EXERCISE BRIEF —
Output as a JSON list of strings, one per line and skipping blank lines, everything from the line containing "Click the 'Display" down to the line containing "(x=565, y=135)".

++++ MATERIAL FOR THIS EXERCISE ++++

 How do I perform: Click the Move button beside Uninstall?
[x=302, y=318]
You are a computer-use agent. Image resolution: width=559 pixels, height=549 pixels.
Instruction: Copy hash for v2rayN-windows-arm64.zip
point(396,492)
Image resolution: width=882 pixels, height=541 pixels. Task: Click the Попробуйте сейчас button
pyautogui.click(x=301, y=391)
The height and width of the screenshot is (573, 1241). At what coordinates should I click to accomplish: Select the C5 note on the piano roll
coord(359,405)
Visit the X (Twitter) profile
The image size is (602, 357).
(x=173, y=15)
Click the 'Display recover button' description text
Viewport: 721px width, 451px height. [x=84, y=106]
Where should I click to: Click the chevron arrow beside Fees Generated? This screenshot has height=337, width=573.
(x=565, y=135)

++++
++++ MATERIAL FOR THIS EXERCISE ++++

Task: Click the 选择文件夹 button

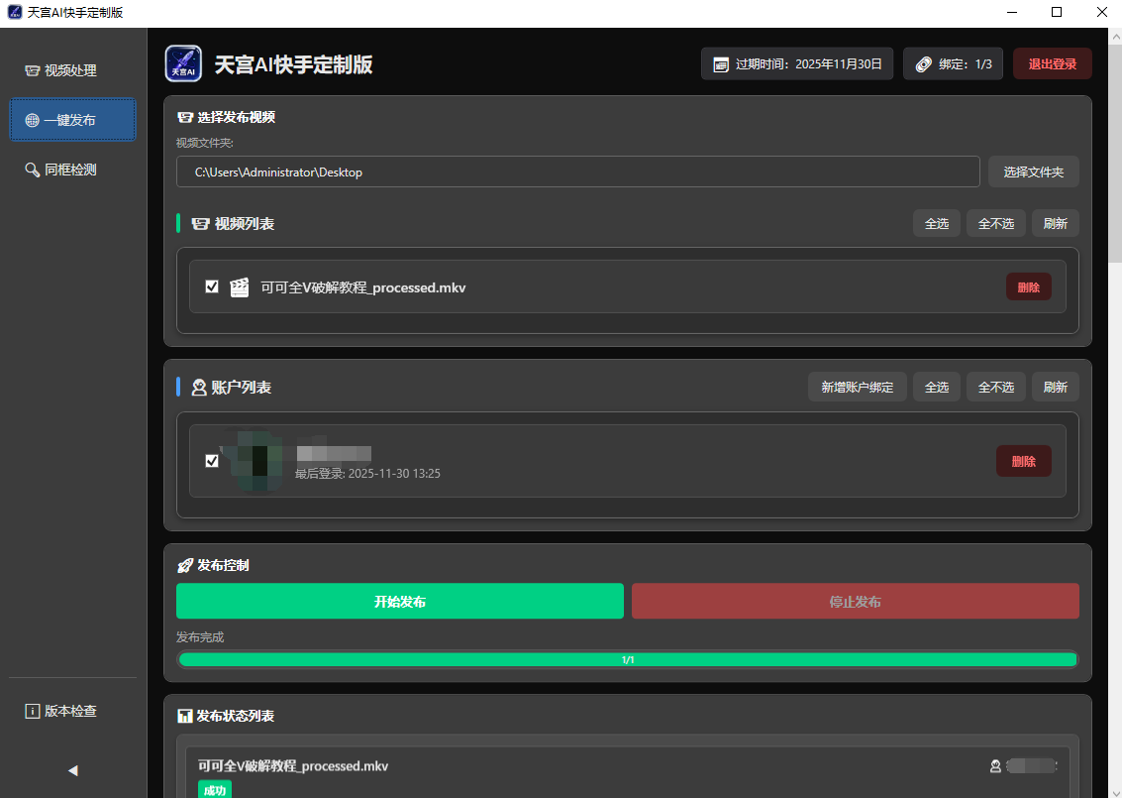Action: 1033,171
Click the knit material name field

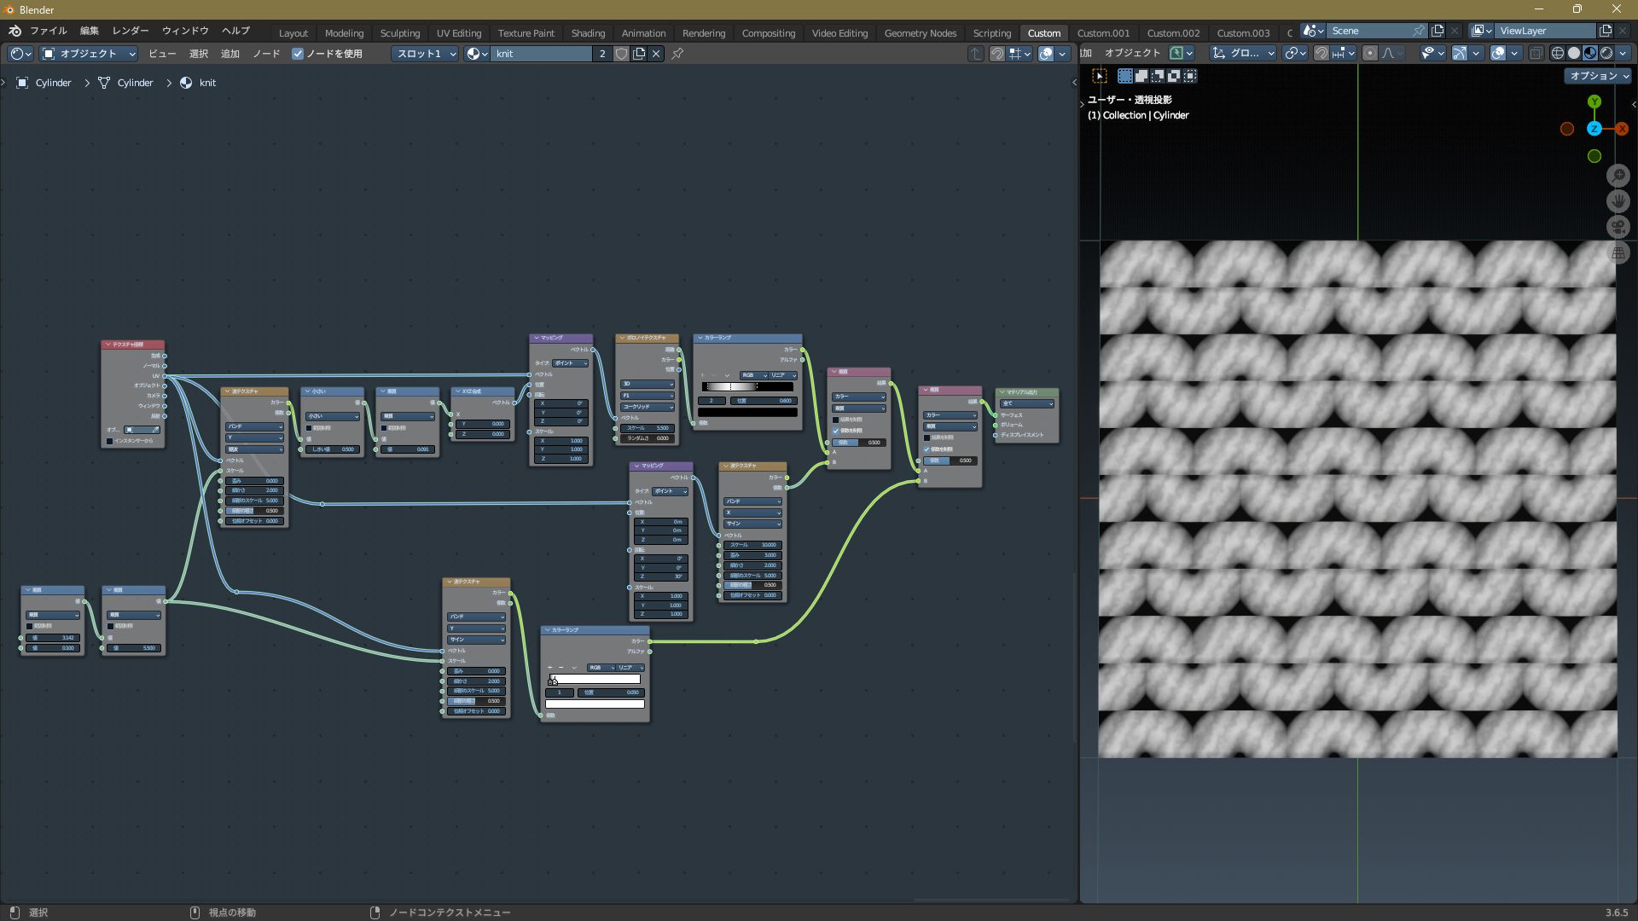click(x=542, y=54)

++++

REPLY —
[
  "Click the 'Display recover button' description text",
  "Viewport: 721px width, 451px height. [x=84, y=106]",
  "Where should I click to: Click the chevron arrow beside Fees Generated? This screenshot has height=337, width=573.",
  "(x=565, y=135)"
]